Dr. Paul Bosland is a New Mexico State University Regents professor and director of the Chile Pepper Institute. (Courtesy of Chile Pepper Institute)
LAS CRUCES —Are you ready for a vanilla dessert chile pepper? How about pepper plants with leaves and stems as brilliantly colored (and maybe even as spicy) as their spectacular fruits?
Nobody has to tell those of us in the Chile Capital of the World that our favorite pepper is something special.
But mapping the entire genome of the chile pepper has brought us new information about just how unique chiles are, along with some exciting new potentials, Paul Bosland reported at the Chile Pepper Institute’s 2013 New Mexico Chile Leaders Dinner earlier this month.
“This puts NMSU and the , Chile Pepper Institute on the cutting edge with a new level of research,” said Bosland, a New Mexico State University Regents professor and director of the Chile Pepper Institute.
It might even be argued that chiles are more sophisticated and complex than the humans who eat them.
“We’ve now determined that the chile pepper has approximately 3.5 billion base pairs, which are the building blocks that make up the DNA double helix, compared to tomatoes which have about 950 million (homo sapiens have about 3 billion).
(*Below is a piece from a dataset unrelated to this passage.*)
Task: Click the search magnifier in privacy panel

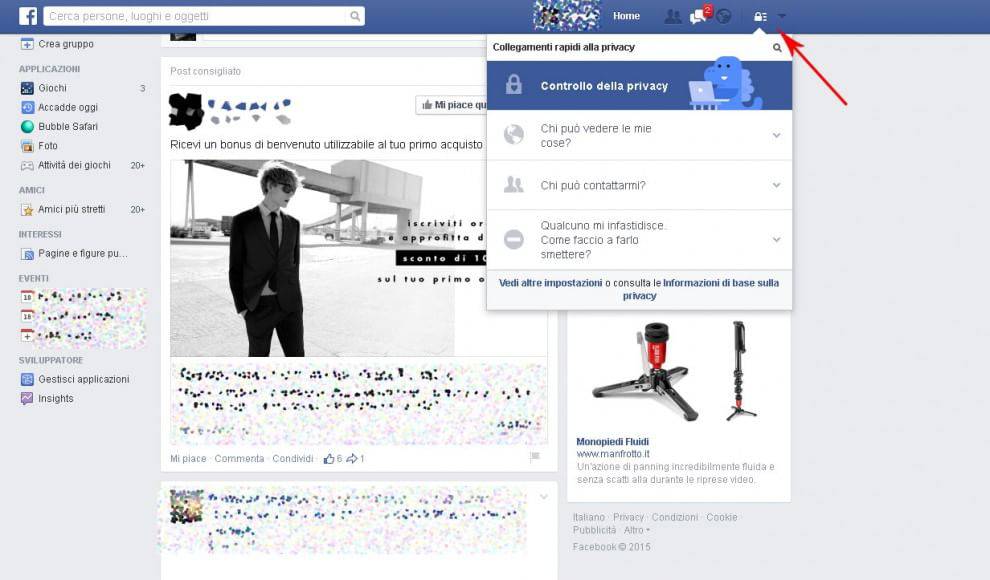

The Human Genome Project determined we have about 20,000 genes. Chile peppers have about 37,000 genes.
“Whether that means chiles are more evolved than we are, I don’t know,” quipped Bosland.
The chile genome project, a cooperative effort with a leading South Korea university laboratory, could have some very serious benefits.
To complete the first-ever high-resolution draft of the chile pepper genome, the institute sent NMSU graduate student Greg Reeves to Seoul National University in South Korea last summer to work with professor Doil Choi and his Illumina sequencer.
“It’s a very expensive, incredibly advanced machine that only takes a few days to do the same amount of genetic processing work that previously took 600 machines 10 years to accomplish,” Bosland reported.
The project gives researchers a map to “unlock the genetic secrets of the chile pepper, providing a powerful tool to examine previously unimagined questions and will accelerate efforts to breed improved cultivars,” Bosland said.
The genome information could help researchers more rapidly develop plants that can adapt to climate change, are more resistant to insects and diseases, use less water and cultivate special characteristics that would allow more parts of the plant to be used, Bosland speculated, standing before a screen labeled “Endless Possibilities,” as diners worked their way through a seven-course, chile-enhanced banquet. The feast ended with a chocolate cake served with potent dots of “Sancto Scorpion Fudge Sauce,” spiked with Trinidad Moruga Scorpion Red, announced as a contender for the world’s hottest chile pepper at the institute’s 2012 Chile Leaders Dinner.
In terms of potentials and possibilities, the genome project is likely the institute’s hottest announcement to date.